Stored entries

- - -

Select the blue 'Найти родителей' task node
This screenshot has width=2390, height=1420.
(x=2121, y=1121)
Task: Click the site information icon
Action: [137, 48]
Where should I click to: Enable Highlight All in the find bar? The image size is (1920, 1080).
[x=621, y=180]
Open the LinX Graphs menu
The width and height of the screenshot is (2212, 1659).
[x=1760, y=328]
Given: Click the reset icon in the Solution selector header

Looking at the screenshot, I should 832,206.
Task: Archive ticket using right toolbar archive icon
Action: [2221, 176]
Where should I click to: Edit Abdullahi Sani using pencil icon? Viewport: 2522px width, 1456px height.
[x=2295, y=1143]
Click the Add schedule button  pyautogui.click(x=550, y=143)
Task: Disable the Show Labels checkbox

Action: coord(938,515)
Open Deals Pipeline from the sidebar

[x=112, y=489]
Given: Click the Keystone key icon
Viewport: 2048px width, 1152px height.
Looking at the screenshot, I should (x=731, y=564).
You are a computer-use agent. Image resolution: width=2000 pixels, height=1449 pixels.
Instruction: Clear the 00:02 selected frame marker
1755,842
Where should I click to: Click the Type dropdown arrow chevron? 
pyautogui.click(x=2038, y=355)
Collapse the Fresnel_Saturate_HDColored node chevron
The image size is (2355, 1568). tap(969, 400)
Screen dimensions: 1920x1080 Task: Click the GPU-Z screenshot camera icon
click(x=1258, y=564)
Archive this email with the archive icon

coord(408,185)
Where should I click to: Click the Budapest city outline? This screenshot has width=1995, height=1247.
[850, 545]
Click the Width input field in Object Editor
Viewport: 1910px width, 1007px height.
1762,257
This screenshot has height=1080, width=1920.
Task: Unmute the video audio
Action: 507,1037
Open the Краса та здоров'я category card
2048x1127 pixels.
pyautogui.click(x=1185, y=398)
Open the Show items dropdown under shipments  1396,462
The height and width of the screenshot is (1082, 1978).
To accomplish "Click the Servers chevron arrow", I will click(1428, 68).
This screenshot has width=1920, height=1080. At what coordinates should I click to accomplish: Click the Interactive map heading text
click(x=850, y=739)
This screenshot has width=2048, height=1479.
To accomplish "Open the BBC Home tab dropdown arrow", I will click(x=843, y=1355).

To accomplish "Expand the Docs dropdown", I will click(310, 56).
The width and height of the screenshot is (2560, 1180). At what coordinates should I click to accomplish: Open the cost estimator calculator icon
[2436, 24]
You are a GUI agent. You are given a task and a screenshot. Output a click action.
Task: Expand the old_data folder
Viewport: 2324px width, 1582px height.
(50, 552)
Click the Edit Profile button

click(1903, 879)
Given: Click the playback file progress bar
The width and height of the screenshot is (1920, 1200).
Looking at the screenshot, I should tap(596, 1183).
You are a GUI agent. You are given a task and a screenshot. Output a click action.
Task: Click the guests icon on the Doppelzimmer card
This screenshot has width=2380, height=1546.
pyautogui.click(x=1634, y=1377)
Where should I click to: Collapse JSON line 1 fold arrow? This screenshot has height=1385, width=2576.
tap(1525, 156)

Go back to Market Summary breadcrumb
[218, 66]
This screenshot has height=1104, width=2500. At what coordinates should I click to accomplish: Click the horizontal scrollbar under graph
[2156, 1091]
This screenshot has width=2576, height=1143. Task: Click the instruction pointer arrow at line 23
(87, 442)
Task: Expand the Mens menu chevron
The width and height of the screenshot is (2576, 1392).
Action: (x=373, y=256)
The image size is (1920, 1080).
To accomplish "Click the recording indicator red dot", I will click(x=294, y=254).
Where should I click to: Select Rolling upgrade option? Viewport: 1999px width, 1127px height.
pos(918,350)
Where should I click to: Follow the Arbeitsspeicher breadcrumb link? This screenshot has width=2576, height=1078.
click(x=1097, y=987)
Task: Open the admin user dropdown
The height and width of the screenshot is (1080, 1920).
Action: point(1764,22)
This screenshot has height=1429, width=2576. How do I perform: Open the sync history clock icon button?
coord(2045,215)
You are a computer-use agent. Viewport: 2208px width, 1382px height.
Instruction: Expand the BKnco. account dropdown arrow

- - -

## TASK PROMPT
Gather up every line in the data above that contains the word "agent", copying each one.

## REPLY
You are a computer-use agent. Image resolution: width=2000 pixels, height=1449 pixels.
You are a GUI agent. You are given a task and a screenshot. Output a click action.
You are a GUI agent. You are given a task and a screenshot. Output a click action.
You are a computer-use agent. Viewport: 2208px width, 1382px height.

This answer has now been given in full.